NMS is used by most object detection algorithms to reduce a huge number of observed rectangles to a handful. In most circumstances, the manner object detection works necessitate the usage of NMS. Windowing is used by most object detectors in a most foundational sense. Hundreds of thousands of windows of various sizes and shapes are created, whether literally on the image or based on a characteristic of the image. These windows are said to contain only one item, and each class is assigned a probability/score by a classifier. After the detector generates a significant amount of bounding boxes, the best ones must be chosen. The most often used approach for this task is the NMS machine learning algorithm. It is, in essence, a clustering method.

Non-maximum suppression algorithm

A list of Proposal boxes B, matching confidence scores S, and overlap threshold N are all included in the NSM input. Output, on the other hand, is a collection of filtered suggestions D.

  • Remove the proposal with the greatest confidence score from B and place it in the proposal list D. (At first, D is empty.)
  • Now compare this proposal to all of the others by calculating the IOU of this suggestion with all of the others. Withdraw that suggestion from B if the IOU exceeds the threshold N.
  • Remove the suggestion with the highest level of confidence from the other suggestions in B and add it to D.
  • Measure the IOU of this proposition with all of the proposals in B again, and remove the boxes with IOUs higher than the threshold.
  • This process is continued until B is devoid of any additional offers.

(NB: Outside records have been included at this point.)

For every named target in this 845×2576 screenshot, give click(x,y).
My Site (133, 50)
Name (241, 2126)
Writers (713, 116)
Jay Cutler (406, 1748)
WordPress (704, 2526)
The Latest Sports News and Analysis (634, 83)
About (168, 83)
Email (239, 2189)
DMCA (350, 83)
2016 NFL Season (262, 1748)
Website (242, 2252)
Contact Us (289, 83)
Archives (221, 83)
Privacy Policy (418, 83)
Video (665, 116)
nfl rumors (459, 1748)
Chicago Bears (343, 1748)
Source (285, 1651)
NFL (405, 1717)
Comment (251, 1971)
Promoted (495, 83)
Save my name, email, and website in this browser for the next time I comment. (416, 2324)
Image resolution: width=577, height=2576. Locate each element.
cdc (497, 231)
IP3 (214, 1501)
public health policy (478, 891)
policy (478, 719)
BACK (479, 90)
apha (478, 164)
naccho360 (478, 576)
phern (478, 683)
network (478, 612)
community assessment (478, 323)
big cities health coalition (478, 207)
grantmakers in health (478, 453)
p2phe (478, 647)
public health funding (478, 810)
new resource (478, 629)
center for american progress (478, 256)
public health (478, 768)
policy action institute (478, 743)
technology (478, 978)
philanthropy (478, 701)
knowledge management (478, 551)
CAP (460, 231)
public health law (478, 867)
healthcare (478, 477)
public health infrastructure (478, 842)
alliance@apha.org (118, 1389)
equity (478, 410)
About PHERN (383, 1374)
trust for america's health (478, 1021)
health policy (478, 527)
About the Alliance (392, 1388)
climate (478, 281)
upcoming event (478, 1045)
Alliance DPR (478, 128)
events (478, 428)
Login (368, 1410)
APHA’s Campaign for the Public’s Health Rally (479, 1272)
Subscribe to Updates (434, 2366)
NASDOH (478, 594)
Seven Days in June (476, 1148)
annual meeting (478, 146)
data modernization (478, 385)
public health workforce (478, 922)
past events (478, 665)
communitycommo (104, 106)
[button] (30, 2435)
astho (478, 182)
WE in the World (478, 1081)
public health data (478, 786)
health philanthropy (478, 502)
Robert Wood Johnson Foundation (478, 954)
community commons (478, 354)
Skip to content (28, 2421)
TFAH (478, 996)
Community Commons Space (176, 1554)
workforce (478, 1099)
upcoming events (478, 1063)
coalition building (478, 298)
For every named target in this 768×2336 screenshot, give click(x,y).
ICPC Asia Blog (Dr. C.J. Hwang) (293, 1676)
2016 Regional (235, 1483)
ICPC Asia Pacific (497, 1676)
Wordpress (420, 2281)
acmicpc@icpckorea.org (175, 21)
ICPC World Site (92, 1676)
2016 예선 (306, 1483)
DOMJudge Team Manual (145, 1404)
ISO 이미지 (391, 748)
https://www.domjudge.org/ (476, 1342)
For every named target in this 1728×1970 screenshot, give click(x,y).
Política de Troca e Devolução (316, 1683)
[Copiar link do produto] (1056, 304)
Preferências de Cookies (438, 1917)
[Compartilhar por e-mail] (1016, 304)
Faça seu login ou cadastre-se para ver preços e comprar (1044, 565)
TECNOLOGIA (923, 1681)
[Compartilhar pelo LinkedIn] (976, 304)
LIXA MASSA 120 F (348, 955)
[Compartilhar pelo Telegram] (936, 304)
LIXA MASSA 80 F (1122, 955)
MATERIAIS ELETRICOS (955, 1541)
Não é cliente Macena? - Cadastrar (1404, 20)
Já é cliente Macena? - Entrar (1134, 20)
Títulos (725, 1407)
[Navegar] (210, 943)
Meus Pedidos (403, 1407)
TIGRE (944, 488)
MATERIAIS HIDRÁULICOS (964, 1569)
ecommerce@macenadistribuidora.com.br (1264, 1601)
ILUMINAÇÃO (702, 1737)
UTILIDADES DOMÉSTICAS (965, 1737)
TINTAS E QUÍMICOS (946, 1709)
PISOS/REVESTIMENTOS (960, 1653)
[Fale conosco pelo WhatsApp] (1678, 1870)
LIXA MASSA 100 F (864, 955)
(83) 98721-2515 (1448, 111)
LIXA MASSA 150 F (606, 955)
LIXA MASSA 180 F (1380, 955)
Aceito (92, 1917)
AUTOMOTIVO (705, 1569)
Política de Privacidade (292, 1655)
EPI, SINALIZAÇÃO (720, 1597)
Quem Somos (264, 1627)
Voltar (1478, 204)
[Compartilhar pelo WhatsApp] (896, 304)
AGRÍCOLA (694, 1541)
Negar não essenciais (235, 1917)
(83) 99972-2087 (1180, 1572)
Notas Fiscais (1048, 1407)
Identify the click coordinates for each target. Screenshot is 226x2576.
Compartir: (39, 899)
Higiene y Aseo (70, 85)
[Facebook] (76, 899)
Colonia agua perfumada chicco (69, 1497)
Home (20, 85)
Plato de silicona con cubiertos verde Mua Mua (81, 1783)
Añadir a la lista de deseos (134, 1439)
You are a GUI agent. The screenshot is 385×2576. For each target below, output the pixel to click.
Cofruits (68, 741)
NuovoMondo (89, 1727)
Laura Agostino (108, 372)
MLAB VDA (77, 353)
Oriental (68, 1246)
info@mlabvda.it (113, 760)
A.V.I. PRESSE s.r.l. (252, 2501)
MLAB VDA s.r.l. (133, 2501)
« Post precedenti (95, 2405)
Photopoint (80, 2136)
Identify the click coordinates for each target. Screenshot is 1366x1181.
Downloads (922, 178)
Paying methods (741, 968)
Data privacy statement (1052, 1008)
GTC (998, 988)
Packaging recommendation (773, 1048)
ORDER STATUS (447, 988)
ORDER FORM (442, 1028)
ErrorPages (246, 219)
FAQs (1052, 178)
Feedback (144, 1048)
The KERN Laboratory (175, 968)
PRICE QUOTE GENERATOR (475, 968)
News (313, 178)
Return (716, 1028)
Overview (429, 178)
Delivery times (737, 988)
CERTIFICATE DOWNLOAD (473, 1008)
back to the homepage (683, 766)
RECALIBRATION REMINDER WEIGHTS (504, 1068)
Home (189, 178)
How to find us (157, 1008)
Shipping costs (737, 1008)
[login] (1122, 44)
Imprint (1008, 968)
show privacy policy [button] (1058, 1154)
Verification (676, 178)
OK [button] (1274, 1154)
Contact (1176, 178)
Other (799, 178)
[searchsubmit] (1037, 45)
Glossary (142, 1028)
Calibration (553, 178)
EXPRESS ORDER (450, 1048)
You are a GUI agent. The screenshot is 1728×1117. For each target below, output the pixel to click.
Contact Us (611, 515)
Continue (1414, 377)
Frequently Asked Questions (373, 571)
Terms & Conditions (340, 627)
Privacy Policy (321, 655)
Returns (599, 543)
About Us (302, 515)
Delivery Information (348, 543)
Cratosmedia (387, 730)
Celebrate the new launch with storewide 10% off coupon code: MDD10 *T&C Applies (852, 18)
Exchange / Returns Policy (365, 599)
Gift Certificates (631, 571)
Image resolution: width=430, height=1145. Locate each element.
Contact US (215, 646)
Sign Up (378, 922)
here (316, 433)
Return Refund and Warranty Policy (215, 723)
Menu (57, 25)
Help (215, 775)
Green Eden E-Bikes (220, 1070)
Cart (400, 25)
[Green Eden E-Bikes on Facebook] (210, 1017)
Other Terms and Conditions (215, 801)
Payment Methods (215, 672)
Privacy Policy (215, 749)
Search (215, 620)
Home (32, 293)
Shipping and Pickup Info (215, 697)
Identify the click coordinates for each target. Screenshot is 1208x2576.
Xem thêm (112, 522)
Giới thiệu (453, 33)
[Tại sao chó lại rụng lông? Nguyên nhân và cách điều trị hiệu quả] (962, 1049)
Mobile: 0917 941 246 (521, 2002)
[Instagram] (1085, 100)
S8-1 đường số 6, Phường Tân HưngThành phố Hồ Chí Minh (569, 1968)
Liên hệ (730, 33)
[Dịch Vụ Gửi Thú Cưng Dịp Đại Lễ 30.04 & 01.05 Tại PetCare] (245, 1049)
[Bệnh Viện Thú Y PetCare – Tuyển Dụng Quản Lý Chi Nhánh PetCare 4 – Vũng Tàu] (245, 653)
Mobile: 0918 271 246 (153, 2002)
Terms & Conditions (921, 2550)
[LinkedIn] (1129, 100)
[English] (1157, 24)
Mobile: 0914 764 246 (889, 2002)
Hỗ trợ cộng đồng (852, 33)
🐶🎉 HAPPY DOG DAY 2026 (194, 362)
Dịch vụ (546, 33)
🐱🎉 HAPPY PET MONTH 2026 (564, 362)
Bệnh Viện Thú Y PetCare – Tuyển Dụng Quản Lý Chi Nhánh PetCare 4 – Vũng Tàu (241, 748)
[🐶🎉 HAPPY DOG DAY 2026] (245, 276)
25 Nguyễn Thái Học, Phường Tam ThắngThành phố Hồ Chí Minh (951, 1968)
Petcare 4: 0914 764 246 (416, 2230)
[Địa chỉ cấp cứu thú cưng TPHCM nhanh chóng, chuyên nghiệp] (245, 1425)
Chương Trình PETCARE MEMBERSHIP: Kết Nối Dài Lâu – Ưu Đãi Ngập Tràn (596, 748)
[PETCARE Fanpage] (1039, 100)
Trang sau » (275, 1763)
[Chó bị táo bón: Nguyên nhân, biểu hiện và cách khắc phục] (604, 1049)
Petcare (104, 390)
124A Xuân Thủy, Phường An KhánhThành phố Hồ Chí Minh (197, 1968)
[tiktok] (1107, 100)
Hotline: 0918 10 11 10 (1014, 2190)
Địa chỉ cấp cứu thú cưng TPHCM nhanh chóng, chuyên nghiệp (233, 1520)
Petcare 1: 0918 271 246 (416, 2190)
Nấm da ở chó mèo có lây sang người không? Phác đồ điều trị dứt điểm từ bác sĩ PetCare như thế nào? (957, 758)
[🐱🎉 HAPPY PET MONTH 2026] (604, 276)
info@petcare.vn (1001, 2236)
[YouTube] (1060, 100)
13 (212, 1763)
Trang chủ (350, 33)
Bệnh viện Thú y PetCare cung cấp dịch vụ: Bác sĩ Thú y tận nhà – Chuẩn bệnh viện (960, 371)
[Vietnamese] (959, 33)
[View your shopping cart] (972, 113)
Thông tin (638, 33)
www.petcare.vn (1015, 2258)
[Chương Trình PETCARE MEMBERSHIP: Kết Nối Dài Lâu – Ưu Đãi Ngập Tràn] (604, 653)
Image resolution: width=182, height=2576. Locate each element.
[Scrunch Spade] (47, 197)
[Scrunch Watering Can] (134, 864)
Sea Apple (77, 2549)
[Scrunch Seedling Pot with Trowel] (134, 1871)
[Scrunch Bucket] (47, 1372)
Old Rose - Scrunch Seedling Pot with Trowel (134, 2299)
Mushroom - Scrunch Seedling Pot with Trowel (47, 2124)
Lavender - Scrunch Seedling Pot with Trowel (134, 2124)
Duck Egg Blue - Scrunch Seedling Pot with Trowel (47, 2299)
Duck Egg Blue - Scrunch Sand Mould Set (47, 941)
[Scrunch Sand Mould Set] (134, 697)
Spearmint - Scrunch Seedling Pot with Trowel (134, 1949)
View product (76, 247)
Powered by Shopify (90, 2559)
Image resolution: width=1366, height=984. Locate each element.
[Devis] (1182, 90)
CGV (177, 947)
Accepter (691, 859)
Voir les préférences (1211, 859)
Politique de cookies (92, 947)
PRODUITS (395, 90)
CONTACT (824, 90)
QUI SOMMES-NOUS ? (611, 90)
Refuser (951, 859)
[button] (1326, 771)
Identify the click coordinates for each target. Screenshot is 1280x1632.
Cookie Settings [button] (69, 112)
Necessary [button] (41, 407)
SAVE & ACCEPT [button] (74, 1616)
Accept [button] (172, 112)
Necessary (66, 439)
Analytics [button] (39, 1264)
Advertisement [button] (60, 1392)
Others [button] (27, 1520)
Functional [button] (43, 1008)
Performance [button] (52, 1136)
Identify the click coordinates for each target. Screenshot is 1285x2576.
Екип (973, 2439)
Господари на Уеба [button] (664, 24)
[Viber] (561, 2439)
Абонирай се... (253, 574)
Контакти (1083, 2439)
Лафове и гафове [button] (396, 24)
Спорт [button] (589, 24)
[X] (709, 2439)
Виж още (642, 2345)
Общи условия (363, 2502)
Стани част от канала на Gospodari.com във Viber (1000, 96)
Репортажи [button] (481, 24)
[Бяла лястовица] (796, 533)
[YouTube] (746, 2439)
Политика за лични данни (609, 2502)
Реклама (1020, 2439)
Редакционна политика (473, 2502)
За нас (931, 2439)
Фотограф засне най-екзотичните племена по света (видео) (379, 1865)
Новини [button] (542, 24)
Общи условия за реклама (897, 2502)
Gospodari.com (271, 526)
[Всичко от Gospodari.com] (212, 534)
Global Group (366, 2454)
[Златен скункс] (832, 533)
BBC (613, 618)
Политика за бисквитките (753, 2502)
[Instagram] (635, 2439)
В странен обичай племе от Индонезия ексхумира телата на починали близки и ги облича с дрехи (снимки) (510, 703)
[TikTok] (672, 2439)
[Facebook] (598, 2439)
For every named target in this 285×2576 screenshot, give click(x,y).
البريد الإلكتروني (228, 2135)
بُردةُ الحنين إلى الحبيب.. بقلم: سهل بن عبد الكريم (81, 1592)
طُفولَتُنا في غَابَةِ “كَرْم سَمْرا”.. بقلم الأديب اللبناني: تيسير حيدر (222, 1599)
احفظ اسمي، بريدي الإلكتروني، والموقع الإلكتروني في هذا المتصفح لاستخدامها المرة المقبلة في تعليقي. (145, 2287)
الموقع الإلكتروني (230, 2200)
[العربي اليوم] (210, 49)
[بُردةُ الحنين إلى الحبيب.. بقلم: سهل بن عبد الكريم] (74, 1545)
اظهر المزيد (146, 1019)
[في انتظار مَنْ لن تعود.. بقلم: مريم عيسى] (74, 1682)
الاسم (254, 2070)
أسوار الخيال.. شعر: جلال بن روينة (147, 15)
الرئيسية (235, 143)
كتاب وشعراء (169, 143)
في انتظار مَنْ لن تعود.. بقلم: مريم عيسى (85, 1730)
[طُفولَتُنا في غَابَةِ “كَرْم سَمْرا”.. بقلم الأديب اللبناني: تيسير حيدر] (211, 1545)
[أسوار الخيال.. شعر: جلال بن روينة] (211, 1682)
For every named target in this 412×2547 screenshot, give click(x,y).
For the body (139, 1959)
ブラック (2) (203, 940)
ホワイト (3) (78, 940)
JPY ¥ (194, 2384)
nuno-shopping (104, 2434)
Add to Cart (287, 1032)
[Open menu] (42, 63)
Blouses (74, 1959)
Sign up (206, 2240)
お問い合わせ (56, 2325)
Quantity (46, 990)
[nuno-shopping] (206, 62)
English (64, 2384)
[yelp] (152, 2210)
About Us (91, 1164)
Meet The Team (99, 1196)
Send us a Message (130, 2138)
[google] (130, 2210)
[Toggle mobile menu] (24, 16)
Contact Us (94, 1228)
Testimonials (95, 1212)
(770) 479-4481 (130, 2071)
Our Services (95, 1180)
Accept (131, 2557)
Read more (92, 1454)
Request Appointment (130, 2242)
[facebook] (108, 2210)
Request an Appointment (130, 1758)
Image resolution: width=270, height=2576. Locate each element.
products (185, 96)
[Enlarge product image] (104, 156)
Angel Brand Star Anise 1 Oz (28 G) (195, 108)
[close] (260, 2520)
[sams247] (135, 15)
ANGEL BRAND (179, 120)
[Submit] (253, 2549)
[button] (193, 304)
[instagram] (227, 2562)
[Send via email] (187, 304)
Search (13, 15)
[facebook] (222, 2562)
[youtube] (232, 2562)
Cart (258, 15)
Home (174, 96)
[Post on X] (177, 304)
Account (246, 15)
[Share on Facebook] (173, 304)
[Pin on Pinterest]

A single threshold value controls the entire filtering process. As a result, choosing the right threshold value is crucial to the model’s success. Setting this limit, on the other hand, is difficult.

So how does NMS work?

Assume that 0.3 is the overlap threshold. Even if the confidence is better than other boxes with fewer IOU, if there is indeed a proposal with 0.31 IOU and strong class probabilities, the item will be eliminated. As a result, if two things are placed alongside, one of them will be deleted. Although its confidence is relatively low, a proposition with 0.39 IOU is preserved. Of fact, any threshold-based method has this drawback. So, what are we going to do now?

Soft-NMS is a simple but effective technique to cope with this situation. The concept is simple- rather than fully deleting suggestions with large IOU and high confidence, lower proposal confidence proportionate to IOU value.

So this is simply a single paragraph modification in the code of the NMS algorithm, but it greatly improves precision.

These methods are effective for filtering predictions from a single model; but, what happens if you have forecasts from numerous models? Weighted boxes merging is a new approach for integrating object detection model predictions.

Conclusion

NMS (Non-Maximum Suppression) is a computer vision approach that is employed in several algorithms. It’s a group of methods for picking one thing out of a slew of overlapping ones. To get specific results, the selection process can be changed. The most typical criteria are some kind of probability number and some kind of overlap metric (e.g. IOU).